]> git-server-git.apps.pok.os.sepia.ceph.com Git - ceph.git/commitdiff
mon: fail fast when unauthorized global_id (re)use is disallowed
authorIlya Dryomov <idryomov@gmail.com>
Thu, 25 Mar 2021 19:59:13 +0000 (20:59 +0100)
committerSage Weil <sage@newdream.net>
Tue, 6 Apr 2021 21:28:55 +0000 (17:28 -0400)
When unauthorized global_id (re)use is disallowed, we don't want to
let unpatched clients in because they wouldn't be able to reestablish
their monitor session later, resulting in subtle hangs and disrupted
user workloads.

Denying the initial connect for all legacy (CephXAuthenticate < v3)
clients is not feasible because a large subset of them never stopped
presenting their ticket on reconnects and are therefore compatible with
enforcing mode: most notably all kernel clients but also pre-luminous
userspace clients.  They don't need to be patched and excluding them
would significantly hamper the adoption of enforcing mode.

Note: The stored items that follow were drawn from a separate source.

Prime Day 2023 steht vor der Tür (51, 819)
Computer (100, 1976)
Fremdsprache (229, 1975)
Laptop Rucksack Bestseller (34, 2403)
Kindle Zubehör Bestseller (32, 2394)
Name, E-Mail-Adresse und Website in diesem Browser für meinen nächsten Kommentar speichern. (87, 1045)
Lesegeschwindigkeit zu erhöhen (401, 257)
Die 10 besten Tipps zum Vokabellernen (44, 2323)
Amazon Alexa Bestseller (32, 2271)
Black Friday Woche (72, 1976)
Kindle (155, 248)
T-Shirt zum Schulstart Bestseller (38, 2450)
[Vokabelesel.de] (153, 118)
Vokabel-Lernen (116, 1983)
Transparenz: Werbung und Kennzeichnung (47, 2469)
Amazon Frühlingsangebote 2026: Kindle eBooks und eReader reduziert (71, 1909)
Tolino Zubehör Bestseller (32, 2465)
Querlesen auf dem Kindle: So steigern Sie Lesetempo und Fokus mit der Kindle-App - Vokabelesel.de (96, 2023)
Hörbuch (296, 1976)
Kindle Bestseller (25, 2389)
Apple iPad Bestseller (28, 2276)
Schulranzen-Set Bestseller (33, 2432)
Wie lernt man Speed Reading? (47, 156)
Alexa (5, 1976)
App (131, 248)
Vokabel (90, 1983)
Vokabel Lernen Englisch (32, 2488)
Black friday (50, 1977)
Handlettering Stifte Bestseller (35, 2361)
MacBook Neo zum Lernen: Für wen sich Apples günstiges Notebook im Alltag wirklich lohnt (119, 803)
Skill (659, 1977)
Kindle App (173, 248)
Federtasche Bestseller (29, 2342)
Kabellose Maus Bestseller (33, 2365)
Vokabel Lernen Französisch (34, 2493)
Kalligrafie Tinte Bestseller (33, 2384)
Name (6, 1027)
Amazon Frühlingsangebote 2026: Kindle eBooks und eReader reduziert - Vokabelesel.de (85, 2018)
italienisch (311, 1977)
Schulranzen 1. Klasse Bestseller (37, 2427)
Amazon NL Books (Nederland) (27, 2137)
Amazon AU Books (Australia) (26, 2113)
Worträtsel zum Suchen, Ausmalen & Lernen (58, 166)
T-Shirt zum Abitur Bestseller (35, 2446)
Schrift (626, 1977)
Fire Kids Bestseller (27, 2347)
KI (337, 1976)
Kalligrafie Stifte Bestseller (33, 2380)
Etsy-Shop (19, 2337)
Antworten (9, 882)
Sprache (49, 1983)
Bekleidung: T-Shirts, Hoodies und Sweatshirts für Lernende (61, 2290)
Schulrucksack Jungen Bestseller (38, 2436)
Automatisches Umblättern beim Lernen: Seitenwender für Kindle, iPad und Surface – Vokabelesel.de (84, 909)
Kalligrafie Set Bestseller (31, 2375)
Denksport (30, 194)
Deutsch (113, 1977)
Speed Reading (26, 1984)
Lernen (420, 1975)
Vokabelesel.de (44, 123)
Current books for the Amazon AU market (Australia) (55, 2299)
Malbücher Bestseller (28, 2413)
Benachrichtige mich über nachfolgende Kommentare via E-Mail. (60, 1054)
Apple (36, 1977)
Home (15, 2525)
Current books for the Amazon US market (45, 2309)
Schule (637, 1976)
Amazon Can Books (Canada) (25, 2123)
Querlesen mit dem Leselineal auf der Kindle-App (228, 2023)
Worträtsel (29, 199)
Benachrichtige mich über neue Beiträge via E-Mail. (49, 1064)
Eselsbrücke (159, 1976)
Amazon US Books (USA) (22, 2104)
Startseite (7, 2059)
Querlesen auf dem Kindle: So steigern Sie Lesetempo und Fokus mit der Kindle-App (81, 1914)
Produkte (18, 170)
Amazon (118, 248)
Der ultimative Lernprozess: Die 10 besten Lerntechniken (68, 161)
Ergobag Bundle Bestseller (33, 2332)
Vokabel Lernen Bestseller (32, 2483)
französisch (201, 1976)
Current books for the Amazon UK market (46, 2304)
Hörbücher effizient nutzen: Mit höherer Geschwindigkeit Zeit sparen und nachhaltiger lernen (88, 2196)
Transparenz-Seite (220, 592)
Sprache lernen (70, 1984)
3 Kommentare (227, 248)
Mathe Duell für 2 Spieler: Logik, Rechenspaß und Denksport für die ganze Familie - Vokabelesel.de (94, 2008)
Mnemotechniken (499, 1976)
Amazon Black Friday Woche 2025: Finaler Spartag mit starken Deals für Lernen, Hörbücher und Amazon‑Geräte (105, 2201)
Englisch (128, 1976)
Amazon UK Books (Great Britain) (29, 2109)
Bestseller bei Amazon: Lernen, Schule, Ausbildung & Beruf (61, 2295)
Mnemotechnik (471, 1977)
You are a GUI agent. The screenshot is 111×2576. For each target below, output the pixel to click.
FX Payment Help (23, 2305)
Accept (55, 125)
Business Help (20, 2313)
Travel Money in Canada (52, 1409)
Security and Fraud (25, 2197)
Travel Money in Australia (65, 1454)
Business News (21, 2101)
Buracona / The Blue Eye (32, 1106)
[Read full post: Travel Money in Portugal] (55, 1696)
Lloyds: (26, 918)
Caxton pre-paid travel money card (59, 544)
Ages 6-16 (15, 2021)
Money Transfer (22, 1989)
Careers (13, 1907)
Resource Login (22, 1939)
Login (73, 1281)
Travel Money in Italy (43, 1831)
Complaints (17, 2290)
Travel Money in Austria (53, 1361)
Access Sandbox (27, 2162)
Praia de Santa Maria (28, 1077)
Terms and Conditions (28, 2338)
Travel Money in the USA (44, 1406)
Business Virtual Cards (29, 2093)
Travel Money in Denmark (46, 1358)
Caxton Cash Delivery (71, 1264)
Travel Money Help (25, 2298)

Instead, force clients that we are not sure about to reconnect shortly
after they go through authentication and obtain global_id.  This is
done in Monitor::dispatch_op() to capture both msgr1 and msgr2, most
likely instead of dispatching mon_subscribe.

We need to let mon_getmap through for "ceph ping" and "ceph tell" to
work.  This does mean that we share the monmap, which lets the client
return from MonClient::authenticate() considering authentication to be
finished and causing the potential reconnect error to not propagate to
the user -- the client would hang waiting for remaining cluster maps.
For msgr1, this is unavoidable because the monmap is sent immediately
after the final MAuthReply.  But for msgr2 this is rare: most of the
time we get to their mon_subscribe and cut the connection before they
process the monmap!

Regardless, the user doesn't get a chance to start a workload since
there is no proper higher-level session at that point.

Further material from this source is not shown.